**About this exercise**
Set down all the entries again, word for word.

**Record set**
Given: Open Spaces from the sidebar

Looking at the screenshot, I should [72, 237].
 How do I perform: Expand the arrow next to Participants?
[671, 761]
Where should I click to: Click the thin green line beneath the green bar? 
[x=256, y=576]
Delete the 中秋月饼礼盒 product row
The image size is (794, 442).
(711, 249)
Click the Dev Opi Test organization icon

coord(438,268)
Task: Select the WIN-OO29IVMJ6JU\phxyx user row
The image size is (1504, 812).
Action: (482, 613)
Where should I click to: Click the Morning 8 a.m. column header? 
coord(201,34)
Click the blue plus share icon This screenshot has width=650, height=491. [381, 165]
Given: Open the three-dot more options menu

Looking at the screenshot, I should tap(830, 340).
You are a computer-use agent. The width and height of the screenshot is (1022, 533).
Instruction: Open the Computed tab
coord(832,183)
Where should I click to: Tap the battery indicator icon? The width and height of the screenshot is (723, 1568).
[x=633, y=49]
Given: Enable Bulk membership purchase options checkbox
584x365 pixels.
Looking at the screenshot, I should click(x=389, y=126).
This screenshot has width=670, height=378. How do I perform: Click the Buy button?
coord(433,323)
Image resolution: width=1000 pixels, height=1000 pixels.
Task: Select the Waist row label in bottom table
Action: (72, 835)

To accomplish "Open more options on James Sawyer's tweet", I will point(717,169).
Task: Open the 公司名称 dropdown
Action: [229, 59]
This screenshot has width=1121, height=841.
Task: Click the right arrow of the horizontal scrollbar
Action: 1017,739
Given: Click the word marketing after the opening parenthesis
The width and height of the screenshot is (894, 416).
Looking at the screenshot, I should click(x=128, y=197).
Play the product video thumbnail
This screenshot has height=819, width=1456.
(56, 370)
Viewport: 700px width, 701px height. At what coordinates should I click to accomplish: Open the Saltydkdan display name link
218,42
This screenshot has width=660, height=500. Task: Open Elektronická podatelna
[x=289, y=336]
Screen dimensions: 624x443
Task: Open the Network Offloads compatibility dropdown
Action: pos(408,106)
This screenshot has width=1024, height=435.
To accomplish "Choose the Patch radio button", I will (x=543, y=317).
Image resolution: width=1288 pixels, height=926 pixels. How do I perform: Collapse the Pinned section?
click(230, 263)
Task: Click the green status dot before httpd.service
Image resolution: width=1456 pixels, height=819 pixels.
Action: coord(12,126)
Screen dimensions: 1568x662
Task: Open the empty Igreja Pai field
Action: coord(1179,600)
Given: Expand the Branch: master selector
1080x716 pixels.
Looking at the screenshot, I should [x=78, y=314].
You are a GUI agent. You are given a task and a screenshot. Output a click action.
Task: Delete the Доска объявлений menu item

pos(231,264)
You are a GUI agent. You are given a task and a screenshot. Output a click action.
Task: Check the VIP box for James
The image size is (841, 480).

**Reply**
Given: Open Spaces from the sidebar

Looking at the screenshot, I should [72, 237].
 How do I perform: Expand the arrow next to Participants?
[671, 761]
Where should I click to: Click the thin green line beneath the green bar? 
[x=256, y=576]
Delete the 中秋月饼礼盒 product row
The image size is (794, 442).
(711, 249)
Click the Dev Opi Test organization icon

coord(438,268)
Task: Select the WIN-OO29IVMJ6JU\phxyx user row
The image size is (1504, 812).
Action: (482, 613)
Where should I click to: Click the Morning 8 a.m. column header? 
coord(201,34)
Click the blue plus share icon This screenshot has width=650, height=491. [381, 165]
Given: Open the three-dot more options menu

Looking at the screenshot, I should tap(830, 340).
You are a computer-use agent. The width and height of the screenshot is (1022, 533).
Instruction: Open the Computed tab
coord(832,183)
Where should I click to: Tap the battery indicator icon? The width and height of the screenshot is (723, 1568).
[x=633, y=49]
Given: Enable Bulk membership purchase options checkbox
584x365 pixels.
Looking at the screenshot, I should click(x=389, y=126).
This screenshot has width=670, height=378. How do I perform: Click the Buy button?
coord(433,323)
Image resolution: width=1000 pixels, height=1000 pixels.
Task: Select the Waist row label in bottom table
Action: (72, 835)

To accomplish "Open more options on James Sawyer's tweet", I will point(717,169).
Task: Open the 公司名称 dropdown
Action: [229, 59]
This screenshot has width=1121, height=841.
Task: Click the right arrow of the horizontal scrollbar
Action: 1017,739
Given: Click the word marketing after the opening parenthesis
The width and height of the screenshot is (894, 416).
Looking at the screenshot, I should click(x=128, y=197).
Play the product video thumbnail
This screenshot has height=819, width=1456.
(56, 370)
Viewport: 700px width, 701px height. At what coordinates should I click to accomplish: Open the Saltydkdan display name link
218,42
This screenshot has width=660, height=500. Task: Open Elektronická podatelna
[x=289, y=336]
Screen dimensions: 624x443
Task: Open the Network Offloads compatibility dropdown
Action: pos(408,106)
This screenshot has width=1024, height=435.
To accomplish "Choose the Patch radio button", I will (x=543, y=317).
Image resolution: width=1288 pixels, height=926 pixels. How do I perform: Collapse the Pinned section?
click(230, 263)
Task: Click the green status dot before httpd.service
Image resolution: width=1456 pixels, height=819 pixels.
Action: coord(12,126)
Screen dimensions: 1568x662
Task: Open the empty Igreja Pai field
Action: coord(1179,600)
Given: Expand the Branch: master selector
1080x716 pixels.
Looking at the screenshot, I should [x=78, y=314].
You are a GUI agent. You are given a task and a screenshot. Output a click action.
Task: Delete the Доска объявлений menu item

pos(231,264)
You are a GUI agent. You are given a task and a screenshot. Output a click action.
Task: Check the VIP box for James
The image size is (841, 480).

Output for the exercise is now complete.